Gather all lines from the material that contain the word "width".

**Extracted records**
************

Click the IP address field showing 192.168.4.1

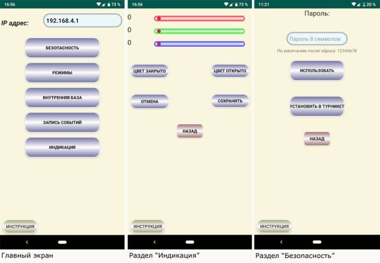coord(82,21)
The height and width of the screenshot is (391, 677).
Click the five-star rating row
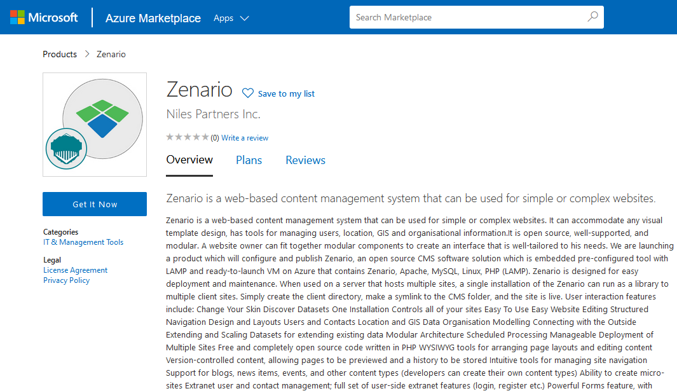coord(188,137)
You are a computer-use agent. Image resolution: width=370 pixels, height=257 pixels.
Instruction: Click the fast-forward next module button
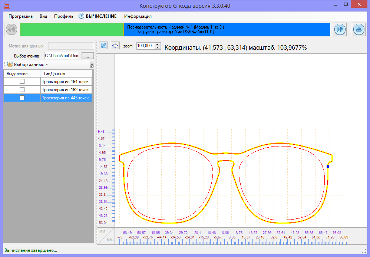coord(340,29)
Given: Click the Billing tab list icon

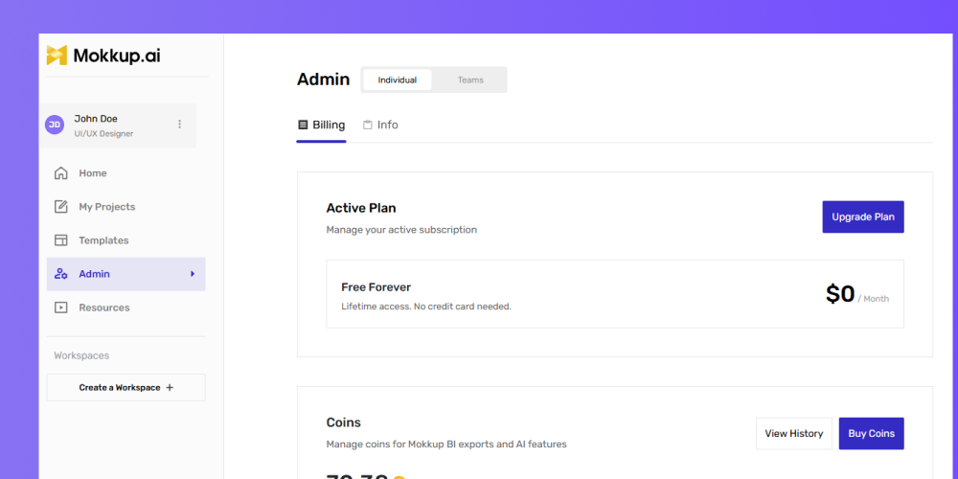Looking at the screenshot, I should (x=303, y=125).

************

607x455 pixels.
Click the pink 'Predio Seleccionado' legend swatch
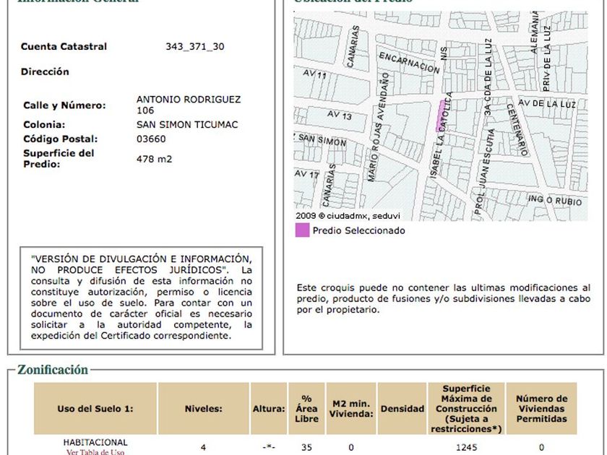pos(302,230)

************

**Answer section**
The height and width of the screenshot is (391, 677).
You are a computer-use agent. Image resolution: width=370 pixels, height=257 pixels.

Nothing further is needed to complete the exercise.